The reason they are in doubt is because of some extra flesh that seems to be spread unevenly over my torso, especially the middle-part. Am times and again reminded about my commitment to longevity and oddity of my lifestyle. Similar concerns are expressed over the mother, but they are reassured a bit by the relatively leaner frame.
And so, the kids grow, with a little sword hanging over their heads, ruminating and pondering over matters much beyond their recourse, what is life, death and afterlife. Come to think of it, did not little Nachiketa ask about the very same when he was given a boon by Yama. Quite possibly, Nachiketa was stricken by Thanatophobia (fear of death) for his paa Vajrashrava and wanted the answers to be relieved.
The best I can do at the moment is to assure them of my intentions, make them believe in the powers that be, and yes, play away the notion of separation. Fortunately, the Hindu
system of reincarnations and many lives comes handy when it comes to providing soothing balm for the worried mind. There are also so many benign gods that can be propriated for long life. Religiosity often has a solution for such intangibles.
The good thing is that such worries tend to evaporate with age. When you cross the teens, and matters of school and college become more pertinent than imaginary calculations of lifespan. The days in which we start living, we stop counting how many more are left. Independence brings confidence, and parents are required for the emotional connect, as Banyan that gives shade, not a Mango tree that necessarily gives fruit.

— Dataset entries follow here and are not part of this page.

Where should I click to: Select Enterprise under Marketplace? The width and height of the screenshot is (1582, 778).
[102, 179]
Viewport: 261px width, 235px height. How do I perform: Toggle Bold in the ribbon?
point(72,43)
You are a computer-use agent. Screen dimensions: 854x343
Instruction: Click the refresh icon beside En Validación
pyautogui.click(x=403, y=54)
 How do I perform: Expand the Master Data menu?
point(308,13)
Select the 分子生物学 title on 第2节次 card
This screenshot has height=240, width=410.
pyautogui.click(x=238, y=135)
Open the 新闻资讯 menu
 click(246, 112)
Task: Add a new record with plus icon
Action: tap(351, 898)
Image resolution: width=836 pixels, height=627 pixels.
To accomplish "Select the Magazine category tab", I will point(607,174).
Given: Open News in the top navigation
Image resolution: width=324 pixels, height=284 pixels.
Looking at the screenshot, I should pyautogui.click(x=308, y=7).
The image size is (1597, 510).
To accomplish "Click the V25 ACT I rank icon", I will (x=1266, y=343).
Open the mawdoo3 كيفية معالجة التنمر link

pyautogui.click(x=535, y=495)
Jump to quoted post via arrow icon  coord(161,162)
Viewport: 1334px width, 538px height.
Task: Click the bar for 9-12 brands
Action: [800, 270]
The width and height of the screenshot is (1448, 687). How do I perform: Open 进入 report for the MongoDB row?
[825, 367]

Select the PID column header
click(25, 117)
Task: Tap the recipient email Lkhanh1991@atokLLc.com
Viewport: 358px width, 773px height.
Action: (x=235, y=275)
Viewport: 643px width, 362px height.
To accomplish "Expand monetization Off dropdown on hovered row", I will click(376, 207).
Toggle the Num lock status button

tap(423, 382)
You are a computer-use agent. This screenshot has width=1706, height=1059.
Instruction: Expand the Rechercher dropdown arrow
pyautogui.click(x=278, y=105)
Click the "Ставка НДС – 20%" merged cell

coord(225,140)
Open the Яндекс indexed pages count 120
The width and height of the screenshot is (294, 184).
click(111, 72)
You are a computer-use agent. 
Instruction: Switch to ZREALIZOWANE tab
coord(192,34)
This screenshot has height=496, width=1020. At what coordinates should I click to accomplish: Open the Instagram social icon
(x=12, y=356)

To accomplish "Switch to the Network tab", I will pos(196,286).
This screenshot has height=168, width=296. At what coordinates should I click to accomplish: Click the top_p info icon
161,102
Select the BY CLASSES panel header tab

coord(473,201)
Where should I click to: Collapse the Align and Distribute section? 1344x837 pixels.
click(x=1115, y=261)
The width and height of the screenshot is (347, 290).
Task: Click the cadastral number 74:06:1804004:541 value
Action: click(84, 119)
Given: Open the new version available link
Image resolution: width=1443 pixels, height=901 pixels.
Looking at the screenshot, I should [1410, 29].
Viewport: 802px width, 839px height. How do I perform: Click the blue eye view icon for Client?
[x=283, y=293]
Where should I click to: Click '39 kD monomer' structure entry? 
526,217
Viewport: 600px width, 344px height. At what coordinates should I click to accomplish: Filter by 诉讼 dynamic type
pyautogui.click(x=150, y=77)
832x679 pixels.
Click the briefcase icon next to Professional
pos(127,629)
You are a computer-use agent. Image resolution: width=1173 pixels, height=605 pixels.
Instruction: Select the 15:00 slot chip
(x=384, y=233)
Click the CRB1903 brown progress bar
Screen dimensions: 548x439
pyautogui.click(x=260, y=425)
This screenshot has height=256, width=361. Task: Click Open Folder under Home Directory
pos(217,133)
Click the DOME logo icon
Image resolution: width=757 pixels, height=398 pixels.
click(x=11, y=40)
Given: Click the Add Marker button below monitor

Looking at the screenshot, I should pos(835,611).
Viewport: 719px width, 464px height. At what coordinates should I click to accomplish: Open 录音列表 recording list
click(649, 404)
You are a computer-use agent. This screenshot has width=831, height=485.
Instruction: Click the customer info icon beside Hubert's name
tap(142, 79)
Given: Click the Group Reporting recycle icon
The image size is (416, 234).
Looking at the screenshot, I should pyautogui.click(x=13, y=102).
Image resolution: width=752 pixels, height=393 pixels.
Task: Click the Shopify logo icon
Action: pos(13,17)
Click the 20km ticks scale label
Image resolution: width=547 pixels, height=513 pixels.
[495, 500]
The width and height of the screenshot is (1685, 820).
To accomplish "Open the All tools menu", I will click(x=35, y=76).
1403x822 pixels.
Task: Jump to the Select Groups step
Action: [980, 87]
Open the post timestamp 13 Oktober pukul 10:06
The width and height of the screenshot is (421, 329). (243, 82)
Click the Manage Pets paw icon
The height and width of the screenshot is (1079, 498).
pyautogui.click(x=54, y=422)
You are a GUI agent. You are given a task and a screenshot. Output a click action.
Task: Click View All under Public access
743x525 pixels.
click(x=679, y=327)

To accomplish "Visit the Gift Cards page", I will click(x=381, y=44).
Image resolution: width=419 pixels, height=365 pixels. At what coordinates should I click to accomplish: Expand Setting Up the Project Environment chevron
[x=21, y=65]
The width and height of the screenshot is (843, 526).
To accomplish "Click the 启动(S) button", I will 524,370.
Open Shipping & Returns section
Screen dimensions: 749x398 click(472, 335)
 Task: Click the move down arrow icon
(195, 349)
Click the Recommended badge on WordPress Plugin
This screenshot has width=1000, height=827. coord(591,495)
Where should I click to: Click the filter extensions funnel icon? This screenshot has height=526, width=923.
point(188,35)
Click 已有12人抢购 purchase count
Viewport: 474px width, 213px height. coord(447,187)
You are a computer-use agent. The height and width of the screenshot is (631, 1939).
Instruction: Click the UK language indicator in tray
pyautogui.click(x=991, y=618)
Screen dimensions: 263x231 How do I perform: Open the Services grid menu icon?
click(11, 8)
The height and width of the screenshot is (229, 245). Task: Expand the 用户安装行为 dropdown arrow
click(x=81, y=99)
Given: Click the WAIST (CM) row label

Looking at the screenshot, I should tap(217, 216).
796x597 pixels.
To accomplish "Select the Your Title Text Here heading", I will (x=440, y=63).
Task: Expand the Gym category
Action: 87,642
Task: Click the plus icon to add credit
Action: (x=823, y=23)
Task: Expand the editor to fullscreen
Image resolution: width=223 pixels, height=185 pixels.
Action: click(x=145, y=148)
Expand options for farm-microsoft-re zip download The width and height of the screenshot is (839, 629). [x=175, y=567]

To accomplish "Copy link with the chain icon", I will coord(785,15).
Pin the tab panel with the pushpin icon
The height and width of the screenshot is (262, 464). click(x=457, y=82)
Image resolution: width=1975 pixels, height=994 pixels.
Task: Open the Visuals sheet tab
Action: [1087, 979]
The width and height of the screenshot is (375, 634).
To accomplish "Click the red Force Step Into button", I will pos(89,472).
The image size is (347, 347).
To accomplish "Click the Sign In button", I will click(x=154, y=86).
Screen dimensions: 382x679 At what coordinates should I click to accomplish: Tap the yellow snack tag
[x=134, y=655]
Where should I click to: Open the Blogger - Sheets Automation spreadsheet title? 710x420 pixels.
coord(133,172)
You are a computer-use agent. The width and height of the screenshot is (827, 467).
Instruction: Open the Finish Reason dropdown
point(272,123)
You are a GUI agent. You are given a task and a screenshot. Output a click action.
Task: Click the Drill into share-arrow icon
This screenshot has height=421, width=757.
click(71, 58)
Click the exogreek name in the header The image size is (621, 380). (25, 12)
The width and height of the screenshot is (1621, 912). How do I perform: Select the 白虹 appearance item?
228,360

I really don’t know when I stopped dashing against on-coming cars, but I did stop it sometime. Possibly, dumbfounded by the sheer stupidity of the entire construct. Of adding years because of silly races. If only life could be that simple, or stupid.
So too, a day will come when Idhant and Vihaan will not actively seek out a promise from me on how long will I live. They will accept death as a consequence of life and not be too overly concerned about it. They will forget about Hansel and Grethel, and bother not about wily step-mums. Life would be a canvas to paint on, not a morbid saga that will end someday.
And then, one fine day, many summers late, when some little fingers suddenly talks to them about life and death and seek a promise or two of a 100 years and more, they might just happen to recall the conversations they had with their dad. Of beautiful live and its happy dash. La Vita est Bella, after all.
P.S. Mums too are very important, especially, when we know how devilishly terrible step-mothers can be. But then, I would be lying were I not to admit the profuse pleasure I have in crafting the headline in a peculiar way. All animals are equal, but some are more equal than the others. Or are they???